WRITTEN TASK 1
Based on the passage below about archaeology at Allonville, say whether each statement agrees with it, answering yes or no and quoting the deciding words. (a) The dividing sandhills of Picardy arose from natural modifications of the soil. (b) The cremation tomb lay inside a square enclosure. (c) The two tumuli at Le Beuvrin are dated to the Iron Age.
WRITTEN TASK 2
Extend the passage below on the archaeology of Allonville, picking up right after its final sentence.

In the Amiens arrondissement, canton of Amiens-Nord. Allonville is in the center of the city of the Ambiani, NE of Amiens, between the Roman roads running from Amiens to Arras and from Amiens to Cambrai and Bavay. Aerial photography has recently revealed far more than the archaeological studies of the 19th c.: a Roman villa in the area of Les Faurieux, another building of the same period at La Vallée du Cange, and two tumuli of an undetermined period (Bronze Age? Iron Age?) at Le Beuvrin. However, two important digs in 1966 confirmed the richness of the Allonville site. The first allows us to settle the much-debated problem of the dividing sandhills that are an essential feature of the Picardy landscape. These are not the result of natural modifications of the soil, as had long been thought, but of man's efforts to prevent erosion of the land. Excavation revealed a series of fossil-bearing furrows, showing that swing-plows once passed over the chalky soil, at the edge of a prehistoric ditch. A pile of earth was spread over everything, to break the slope. The other dig revealed a large cremation tomb inside a square enclosure. The large number of objects found there—vases, goblets, urns, etc.—seems to argue in favor of dating the tomb from Iron Age I. Now in the Musée de Picardie at Amiens, this material is being studied.

DATA LINES
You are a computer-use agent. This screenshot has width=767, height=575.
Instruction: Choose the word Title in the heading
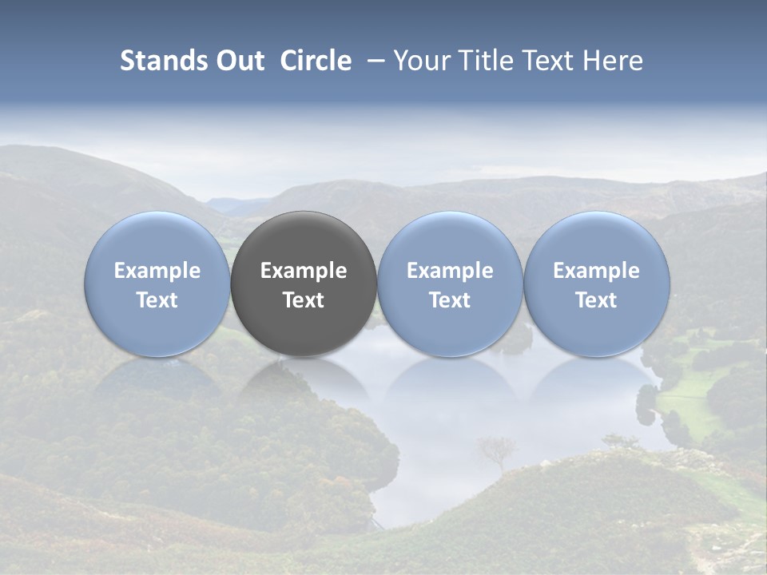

TASK RESPONSE 1
(a) No: "These are not the result of natural modifications of the soil, as had long been thought, but of man's efforts to prevent erosion of the land."
(b) Yes: "The other dig revealed a large cremation tomb inside a square enclosure."
(c) No: "two tumuli of an undetermined period (Bronze Age? Iron Age?) at Le Beuvrin"

TASK RESPONSE 2
BIBLIOGRAPHY

R. Agache, “Archéologie aérienne de la Somme,” Bulletin special de la Préhistoire du Nord 6 (1964) pl. 32, no. 105; id., “Détection aérienne de vestiges protohistoriques gallo-romains et médiévaux dans la bassin de la Somme et ses abords,” Bulletin de la Préhistoire du Nord 7 (1970) pl. 82, no. 275, p. 194, no. 315, pl. 205, no. 651; E. Will, “Information archéologique de la circonscription Nord-Picardie,” Gallia 25, 2 (1967) 200-2.